Letters to the Editor

Updated November 21 2016 - 10:54pm, first published 1:45pm

Not asking the real questions that matter to regions

IN THE DARK: Unless Melbourne centric governments are in direct and continued conversations with local councils, how will they know what is the highest priority?
IN THE DARK: Unless Melbourne centric governments are in direct and continued conversations with local councils, how will they know what is the highest priority?
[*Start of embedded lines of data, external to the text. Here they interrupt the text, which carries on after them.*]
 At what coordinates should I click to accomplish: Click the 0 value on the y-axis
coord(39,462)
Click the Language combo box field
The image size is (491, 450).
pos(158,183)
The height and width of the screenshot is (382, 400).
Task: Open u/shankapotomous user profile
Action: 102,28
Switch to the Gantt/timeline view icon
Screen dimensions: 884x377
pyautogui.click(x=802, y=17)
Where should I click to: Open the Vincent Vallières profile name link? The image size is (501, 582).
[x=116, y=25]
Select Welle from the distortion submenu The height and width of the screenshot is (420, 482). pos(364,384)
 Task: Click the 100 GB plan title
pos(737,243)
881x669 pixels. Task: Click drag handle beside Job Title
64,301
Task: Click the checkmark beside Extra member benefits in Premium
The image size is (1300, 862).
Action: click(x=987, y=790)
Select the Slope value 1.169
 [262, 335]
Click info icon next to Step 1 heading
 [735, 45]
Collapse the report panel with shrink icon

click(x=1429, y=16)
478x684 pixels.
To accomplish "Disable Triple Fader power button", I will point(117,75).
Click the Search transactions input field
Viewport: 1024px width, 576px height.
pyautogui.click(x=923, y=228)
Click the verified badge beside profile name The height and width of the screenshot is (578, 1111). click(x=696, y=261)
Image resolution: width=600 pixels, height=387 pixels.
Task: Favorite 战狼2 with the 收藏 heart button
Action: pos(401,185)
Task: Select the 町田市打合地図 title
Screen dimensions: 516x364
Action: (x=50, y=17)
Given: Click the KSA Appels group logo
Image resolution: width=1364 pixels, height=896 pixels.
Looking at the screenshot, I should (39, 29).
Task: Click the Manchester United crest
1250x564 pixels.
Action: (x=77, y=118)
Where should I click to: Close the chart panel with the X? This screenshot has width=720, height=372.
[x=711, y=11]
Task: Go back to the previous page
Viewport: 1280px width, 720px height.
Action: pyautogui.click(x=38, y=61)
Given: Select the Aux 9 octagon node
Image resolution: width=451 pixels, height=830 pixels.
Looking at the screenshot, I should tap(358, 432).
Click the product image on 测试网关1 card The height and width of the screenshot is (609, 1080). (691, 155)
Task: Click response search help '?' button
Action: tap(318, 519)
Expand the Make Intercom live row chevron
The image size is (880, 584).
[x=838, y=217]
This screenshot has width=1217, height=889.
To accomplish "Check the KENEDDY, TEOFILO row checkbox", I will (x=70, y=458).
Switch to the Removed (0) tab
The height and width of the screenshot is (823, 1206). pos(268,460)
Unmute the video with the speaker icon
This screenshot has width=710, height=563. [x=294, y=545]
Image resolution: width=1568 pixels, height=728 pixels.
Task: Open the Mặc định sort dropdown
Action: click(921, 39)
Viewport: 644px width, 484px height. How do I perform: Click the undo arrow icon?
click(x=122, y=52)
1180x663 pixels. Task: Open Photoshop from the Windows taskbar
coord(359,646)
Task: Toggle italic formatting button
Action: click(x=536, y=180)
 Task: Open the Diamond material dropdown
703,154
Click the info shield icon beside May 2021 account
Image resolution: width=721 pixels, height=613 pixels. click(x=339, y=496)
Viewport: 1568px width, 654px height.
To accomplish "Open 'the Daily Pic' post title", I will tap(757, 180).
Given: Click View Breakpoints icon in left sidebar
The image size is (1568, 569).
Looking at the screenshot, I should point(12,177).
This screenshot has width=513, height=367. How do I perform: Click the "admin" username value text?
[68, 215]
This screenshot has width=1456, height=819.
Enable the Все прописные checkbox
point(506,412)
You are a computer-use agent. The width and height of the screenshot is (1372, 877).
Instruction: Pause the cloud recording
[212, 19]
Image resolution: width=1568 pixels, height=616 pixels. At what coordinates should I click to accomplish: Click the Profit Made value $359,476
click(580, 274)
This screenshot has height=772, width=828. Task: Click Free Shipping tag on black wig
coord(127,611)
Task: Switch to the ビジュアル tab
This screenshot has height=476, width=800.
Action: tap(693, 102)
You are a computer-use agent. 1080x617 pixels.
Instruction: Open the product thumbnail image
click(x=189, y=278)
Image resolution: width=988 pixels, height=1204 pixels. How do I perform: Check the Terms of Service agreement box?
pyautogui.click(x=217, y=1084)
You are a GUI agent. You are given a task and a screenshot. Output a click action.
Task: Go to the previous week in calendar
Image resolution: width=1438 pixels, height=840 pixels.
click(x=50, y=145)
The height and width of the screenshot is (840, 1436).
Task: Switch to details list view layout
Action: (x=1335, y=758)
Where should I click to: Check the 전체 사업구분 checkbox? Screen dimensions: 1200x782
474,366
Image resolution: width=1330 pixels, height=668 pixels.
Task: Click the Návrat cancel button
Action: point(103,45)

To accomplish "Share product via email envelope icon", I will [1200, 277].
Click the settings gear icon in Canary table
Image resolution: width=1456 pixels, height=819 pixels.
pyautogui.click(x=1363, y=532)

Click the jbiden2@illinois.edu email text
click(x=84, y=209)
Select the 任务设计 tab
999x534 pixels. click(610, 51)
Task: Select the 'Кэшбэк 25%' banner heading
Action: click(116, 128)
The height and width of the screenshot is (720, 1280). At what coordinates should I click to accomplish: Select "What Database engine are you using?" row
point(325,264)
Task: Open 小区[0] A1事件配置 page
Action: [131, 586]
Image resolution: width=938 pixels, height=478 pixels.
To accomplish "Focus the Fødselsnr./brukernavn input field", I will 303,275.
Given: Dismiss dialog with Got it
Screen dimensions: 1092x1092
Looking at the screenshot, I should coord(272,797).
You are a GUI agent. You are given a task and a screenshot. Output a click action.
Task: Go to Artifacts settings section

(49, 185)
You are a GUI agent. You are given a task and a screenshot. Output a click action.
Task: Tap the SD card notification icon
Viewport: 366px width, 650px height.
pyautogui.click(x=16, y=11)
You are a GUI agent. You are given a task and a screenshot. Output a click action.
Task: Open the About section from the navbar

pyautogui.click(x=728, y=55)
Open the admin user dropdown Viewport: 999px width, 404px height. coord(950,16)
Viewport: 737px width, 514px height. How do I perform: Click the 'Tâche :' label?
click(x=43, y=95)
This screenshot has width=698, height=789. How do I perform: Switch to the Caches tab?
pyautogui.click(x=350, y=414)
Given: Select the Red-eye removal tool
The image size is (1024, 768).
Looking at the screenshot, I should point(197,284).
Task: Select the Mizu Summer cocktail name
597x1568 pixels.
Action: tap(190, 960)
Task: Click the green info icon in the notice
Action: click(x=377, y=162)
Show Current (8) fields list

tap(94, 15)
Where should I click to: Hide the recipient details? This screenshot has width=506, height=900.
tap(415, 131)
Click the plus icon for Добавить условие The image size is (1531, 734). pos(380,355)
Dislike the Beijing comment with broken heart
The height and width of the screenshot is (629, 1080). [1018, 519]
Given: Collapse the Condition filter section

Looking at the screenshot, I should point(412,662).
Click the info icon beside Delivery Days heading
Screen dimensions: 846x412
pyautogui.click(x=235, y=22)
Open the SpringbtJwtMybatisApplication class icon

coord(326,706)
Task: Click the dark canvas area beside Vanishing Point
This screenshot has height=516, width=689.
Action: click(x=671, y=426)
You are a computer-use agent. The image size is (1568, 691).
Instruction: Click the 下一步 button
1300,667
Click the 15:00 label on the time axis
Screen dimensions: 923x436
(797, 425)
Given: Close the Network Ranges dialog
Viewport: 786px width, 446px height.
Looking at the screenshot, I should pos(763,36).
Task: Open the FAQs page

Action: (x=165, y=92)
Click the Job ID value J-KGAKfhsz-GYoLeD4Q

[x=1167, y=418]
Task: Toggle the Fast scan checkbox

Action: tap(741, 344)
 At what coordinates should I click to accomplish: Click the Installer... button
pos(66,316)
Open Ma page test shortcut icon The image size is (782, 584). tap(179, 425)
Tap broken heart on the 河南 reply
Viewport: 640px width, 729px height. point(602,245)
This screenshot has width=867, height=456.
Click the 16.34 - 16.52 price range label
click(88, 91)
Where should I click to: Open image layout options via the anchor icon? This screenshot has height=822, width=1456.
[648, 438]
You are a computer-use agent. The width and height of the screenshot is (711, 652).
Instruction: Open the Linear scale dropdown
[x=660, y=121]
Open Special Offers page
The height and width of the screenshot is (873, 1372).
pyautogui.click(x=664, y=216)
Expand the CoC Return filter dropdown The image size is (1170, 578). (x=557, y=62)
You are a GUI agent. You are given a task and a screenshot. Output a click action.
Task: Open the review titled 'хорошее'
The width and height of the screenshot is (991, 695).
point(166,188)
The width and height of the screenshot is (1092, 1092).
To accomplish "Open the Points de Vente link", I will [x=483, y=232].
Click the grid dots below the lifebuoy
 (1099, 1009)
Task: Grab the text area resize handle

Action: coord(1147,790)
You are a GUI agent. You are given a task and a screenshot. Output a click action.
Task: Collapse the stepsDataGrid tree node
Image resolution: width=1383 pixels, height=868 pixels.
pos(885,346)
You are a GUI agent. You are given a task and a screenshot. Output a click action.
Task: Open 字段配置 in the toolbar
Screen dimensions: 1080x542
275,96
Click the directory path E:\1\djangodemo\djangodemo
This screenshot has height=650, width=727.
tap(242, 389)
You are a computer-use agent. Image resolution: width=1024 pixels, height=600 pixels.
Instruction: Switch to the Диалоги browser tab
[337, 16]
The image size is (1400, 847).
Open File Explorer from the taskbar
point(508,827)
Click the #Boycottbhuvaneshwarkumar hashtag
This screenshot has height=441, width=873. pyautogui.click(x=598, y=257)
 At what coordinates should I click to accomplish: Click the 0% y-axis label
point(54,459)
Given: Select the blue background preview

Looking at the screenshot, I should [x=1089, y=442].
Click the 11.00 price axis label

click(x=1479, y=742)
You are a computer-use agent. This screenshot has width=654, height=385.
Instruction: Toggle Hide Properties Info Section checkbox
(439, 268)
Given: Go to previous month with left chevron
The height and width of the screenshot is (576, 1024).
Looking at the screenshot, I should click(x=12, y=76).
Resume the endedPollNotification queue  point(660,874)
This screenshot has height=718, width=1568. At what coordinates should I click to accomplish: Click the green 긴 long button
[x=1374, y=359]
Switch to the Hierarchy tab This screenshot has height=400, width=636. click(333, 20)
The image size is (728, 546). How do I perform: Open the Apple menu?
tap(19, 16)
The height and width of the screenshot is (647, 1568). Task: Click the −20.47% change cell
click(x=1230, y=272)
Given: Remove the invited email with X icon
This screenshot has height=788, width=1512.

Successive metro-focused state governments may well have had trouble getting a handle on the infrastructure and service needs of the regions but Regional Partnerships, this last incarnation of the various unelected and unaccountable bodies state governments, both Liberal and Labor, have created over time to represent us to government certainly takes the cake as the worst yet. Regional Partnerships' biannual "sticky note on wall" session, just completed, is apparently the evidence-based post-democratic replacement for listening to local state members and councils with an actual, but apparently unfashionable, electoral mandate. I don't want centrally-appointed government "yes men and women" to be the engine room of ideas for my city. They won't take the fight to Spring St for Ballarat or the region for an overdue fair share of infrastructure spend or understand our real aspirations. Regional Partnerships is nothing but a rubber stamp for poorly targeted pork barreling heading for a future election cycle that the tea leaves of a party focus group have indicated might swing a key demographic. Whatever it's inflated rhetoric, let's not take this seriously. If political parties in government want real regional input, come here and ask councils, water authorities and hospital boards. They'll give you actual answers.